# Exercise
Rewrite the part of the records that opens with the line containing "Given: Click the orange 思维 T progress bar" and runs through the end of the records, putting "tag" in place of "badge" and keeping everything else the same. Leave the pictures out of your answer.

(Records from a dataset)
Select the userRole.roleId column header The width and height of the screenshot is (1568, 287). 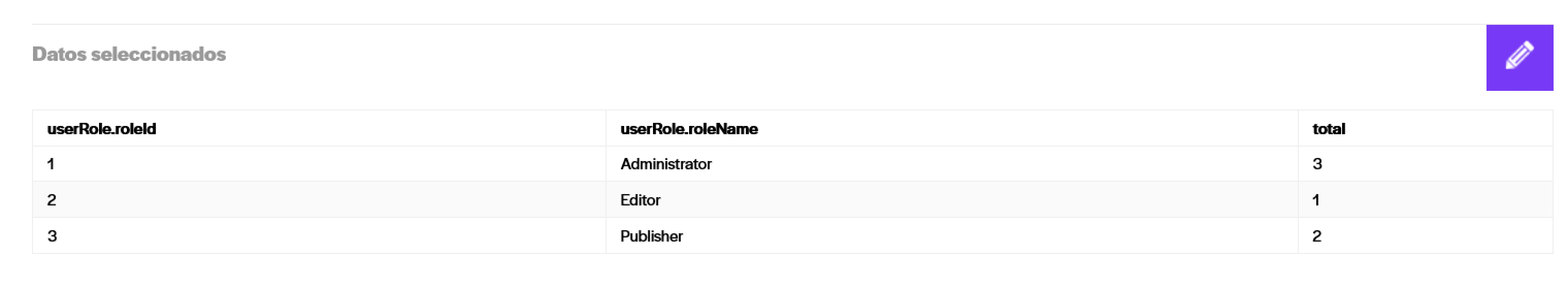[x=102, y=129]
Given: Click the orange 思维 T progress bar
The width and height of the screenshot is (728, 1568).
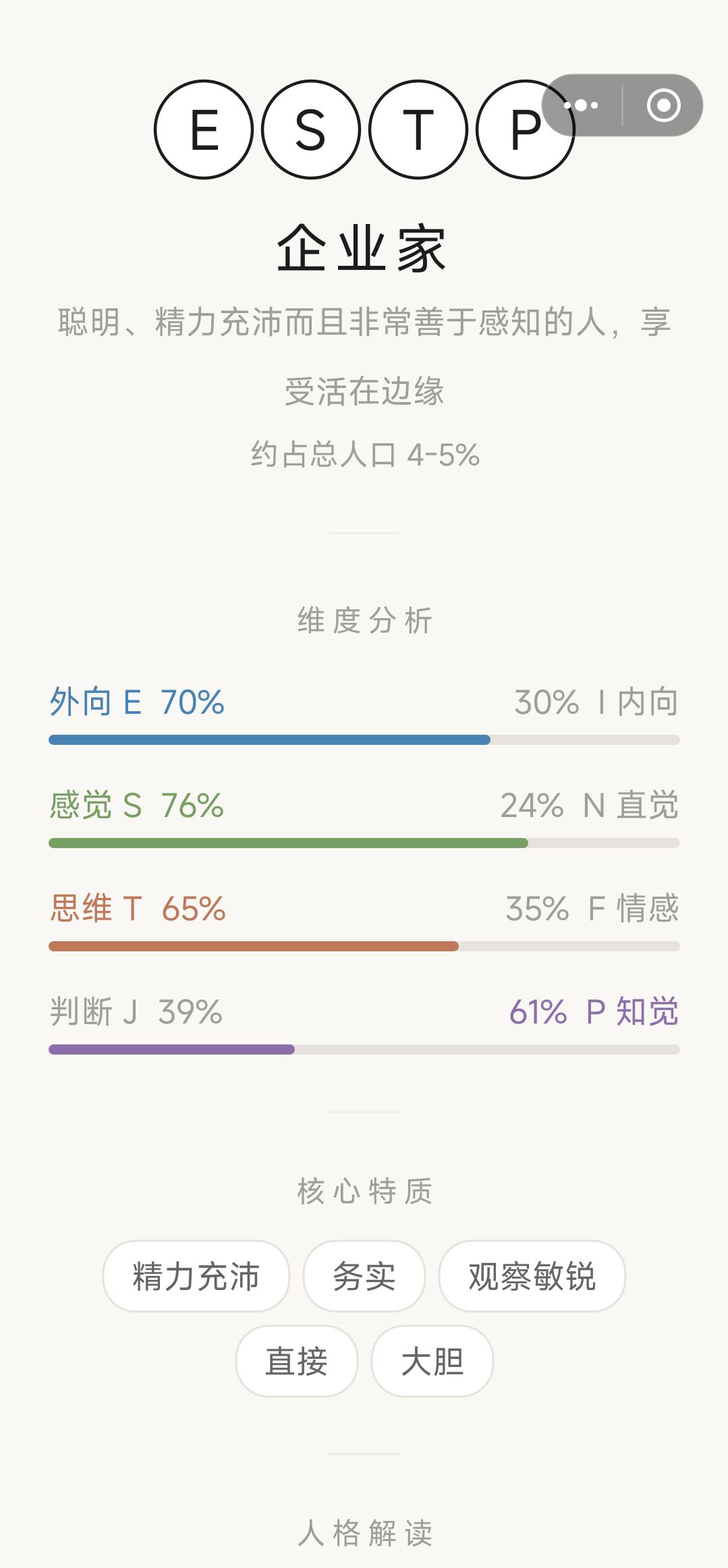Looking at the screenshot, I should click(x=364, y=947).
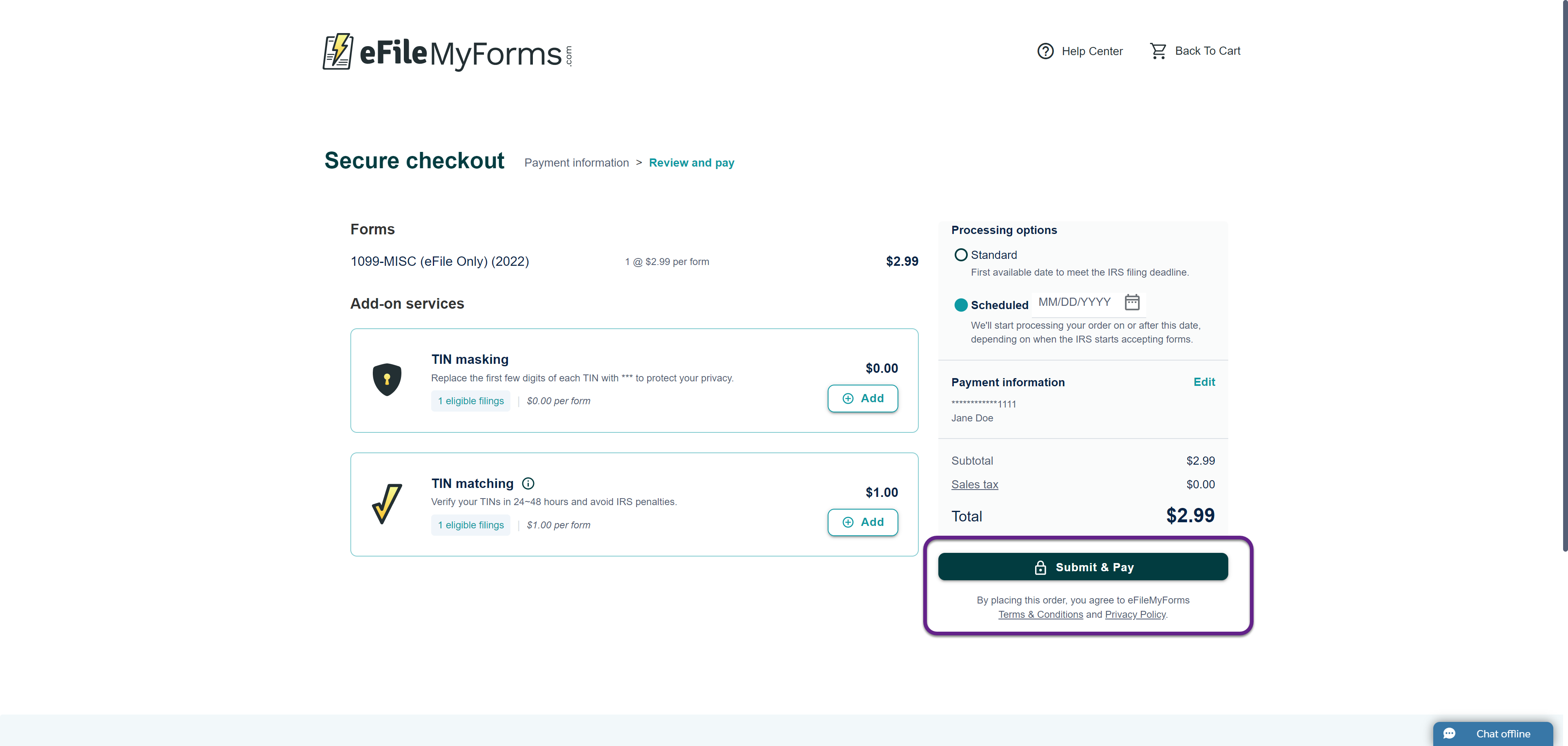The width and height of the screenshot is (1568, 746).
Task: Edit the payment information
Action: tap(1204, 382)
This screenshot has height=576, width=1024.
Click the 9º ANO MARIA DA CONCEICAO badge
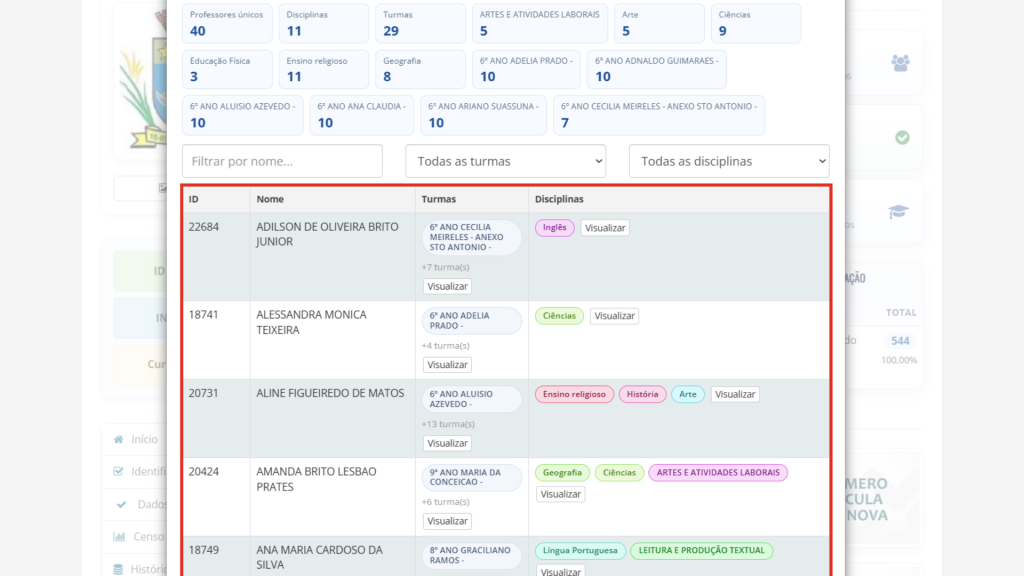pos(472,477)
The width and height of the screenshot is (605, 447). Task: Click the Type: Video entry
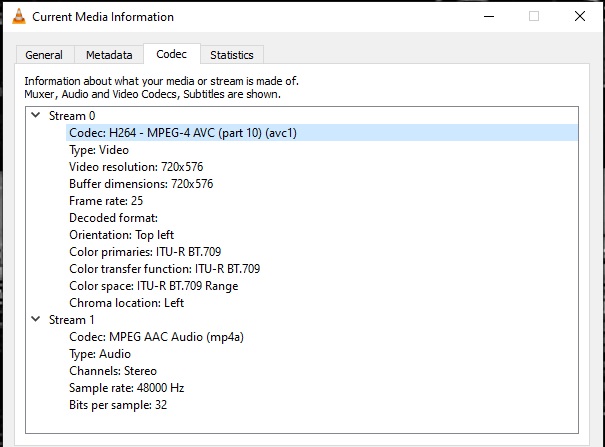point(99,150)
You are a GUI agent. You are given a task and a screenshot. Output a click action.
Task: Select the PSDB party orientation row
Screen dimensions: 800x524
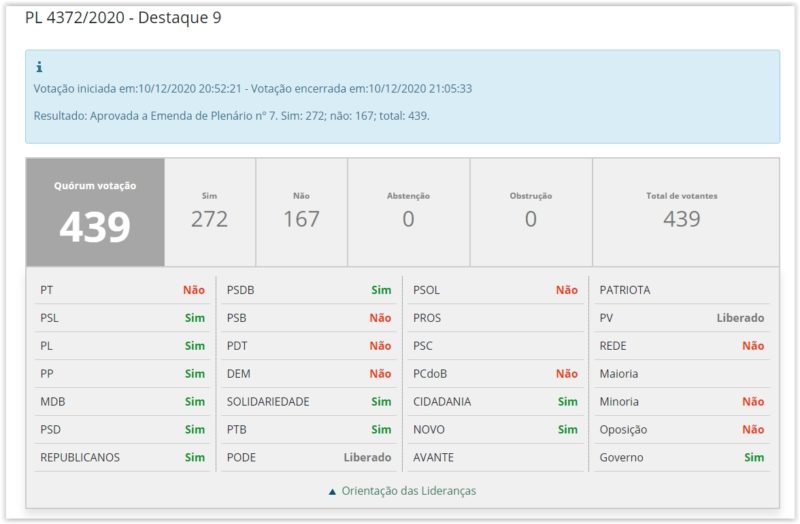[x=308, y=290]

# The completed task
Given: Click the orange 思维 T progress bar
The width and height of the screenshot is (728, 1568).
Looking at the screenshot, I should click(x=364, y=947).
The width and height of the screenshot is (1568, 746).
Task: Edit the payment information
Action: tap(1204, 382)
This screenshot has height=576, width=1024.
Click the 9º ANO MARIA DA CONCEICAO tag
pos(472,477)
The width and height of the screenshot is (605, 447). Task: Click the Type: Video entry
point(99,150)
You are a GUI agent. You are given a task and a screenshot. Output a click action.
Task: Select the PSDB party orientation row
Screen dimensions: 800x524
[x=308, y=290]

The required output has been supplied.